There are dozens of photographs of us from that summer — looking like giddy lovers in a rowboat in Sevilla, fighting over a drippy candle on a night tour of Salamanca, prancing like fools in a fountain at the palace in Córdoba.
We argued playfully in that spicy foreign tongue – flirtation’s flimsy guise.
“¡Que no!”
“¡Que si, mujer!”
“Cuídate, guapeton. ¡Te doy!”
He left gifts for me in my shoulder bag, wrapped in sheets of Madrid’s daily newspaper – a local artist’s CD, pressed poppies, a lizard. The lizard turned out to be a stowaway from Altamira, but I gave Sean credit. And he gave me a piggy back ride when my sandals hurt. Who climbs a mountain in heels, mujer?
In a packed bull arena one scalding night in late June, Ricky Martin stopped mid-song and called out to us from the stage. In a sea of pulsing bodies, tall, conspicuously-American Sean wouldn’t dance.
“Why aren’t you dancing? Everyone else is Dancing.”
“Me falta el ritmo.” I lack rhythm.
“I feel sorry for your compañera. But we’ll give you another chance. I’m going to try this again, and perhaps she can help you find your rhythm?”
The crowd cheered and the song (and Ricky’s gyrating hips) began again. I moved up closer, and from behind, placed one hand on his left hip, the other on his chest. “Así, cuñado.”
Cuñado. Translated literally, it means brother-in-law, but it functions as a term of endearment — a fond, yet sterile one. But to no one’s surprise that night, the electricity between my hand and his chest contradicted my language as well as our chummy kinship.
The following afternoon, we moved quietly through our weekly art seminar in the Prado, the two of us eventually ducking out of another long lecture on Velázquez to one of the cooler, less crowded exhibits on the floor below. We stood shoulder to shoulder in front of Goya’s Black Paintings making small talk.
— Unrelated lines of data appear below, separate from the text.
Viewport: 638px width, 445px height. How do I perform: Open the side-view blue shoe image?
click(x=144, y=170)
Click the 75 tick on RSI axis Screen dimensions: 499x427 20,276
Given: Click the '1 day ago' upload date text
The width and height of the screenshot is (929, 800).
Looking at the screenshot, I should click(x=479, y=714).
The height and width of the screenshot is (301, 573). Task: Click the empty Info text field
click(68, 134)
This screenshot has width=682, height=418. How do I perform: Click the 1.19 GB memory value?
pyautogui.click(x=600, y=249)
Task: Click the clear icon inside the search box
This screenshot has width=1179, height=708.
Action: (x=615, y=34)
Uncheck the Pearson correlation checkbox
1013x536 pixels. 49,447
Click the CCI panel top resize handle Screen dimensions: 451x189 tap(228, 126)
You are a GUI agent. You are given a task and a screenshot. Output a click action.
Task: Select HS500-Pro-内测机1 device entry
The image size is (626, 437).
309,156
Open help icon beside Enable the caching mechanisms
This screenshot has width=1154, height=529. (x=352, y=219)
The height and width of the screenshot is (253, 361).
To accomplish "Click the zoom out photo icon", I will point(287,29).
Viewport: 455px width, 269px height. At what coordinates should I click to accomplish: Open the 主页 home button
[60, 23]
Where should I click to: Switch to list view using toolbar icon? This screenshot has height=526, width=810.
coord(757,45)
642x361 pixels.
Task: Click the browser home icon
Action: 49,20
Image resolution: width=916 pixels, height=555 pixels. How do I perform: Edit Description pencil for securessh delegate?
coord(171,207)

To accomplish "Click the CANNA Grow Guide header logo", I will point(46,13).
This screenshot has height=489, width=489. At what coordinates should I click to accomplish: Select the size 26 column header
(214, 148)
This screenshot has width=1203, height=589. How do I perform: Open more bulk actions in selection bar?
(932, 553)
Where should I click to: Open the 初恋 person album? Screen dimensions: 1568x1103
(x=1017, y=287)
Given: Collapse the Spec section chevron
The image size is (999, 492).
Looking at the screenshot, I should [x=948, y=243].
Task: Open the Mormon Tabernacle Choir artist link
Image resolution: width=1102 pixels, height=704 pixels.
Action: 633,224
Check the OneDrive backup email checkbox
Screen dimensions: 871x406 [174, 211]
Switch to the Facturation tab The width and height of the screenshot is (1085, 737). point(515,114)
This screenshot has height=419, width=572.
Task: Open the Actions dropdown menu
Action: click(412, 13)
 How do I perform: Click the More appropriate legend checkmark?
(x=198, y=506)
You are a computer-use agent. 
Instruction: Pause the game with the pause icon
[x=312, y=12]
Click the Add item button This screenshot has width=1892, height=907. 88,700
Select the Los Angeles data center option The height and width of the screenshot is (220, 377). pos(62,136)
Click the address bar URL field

“You’re invited to cena on Saturday.” My host mother was in love with Sean and he was a regular dinner guest.
He turned, touched my elbow and I remember electric shocks ran down my fingers.
“Mandona,” he said (mandona, the bossy one) “Me encantas.”
You enchant me.
“Igual.”
Ditto. I answered without looking at him.
He shouldered my bag as he always did, and we left through the museum’s rear entrance, disappearing into the botanical gardens. We stayed for the better part of the afternoon.
There are no pictures of what happened next.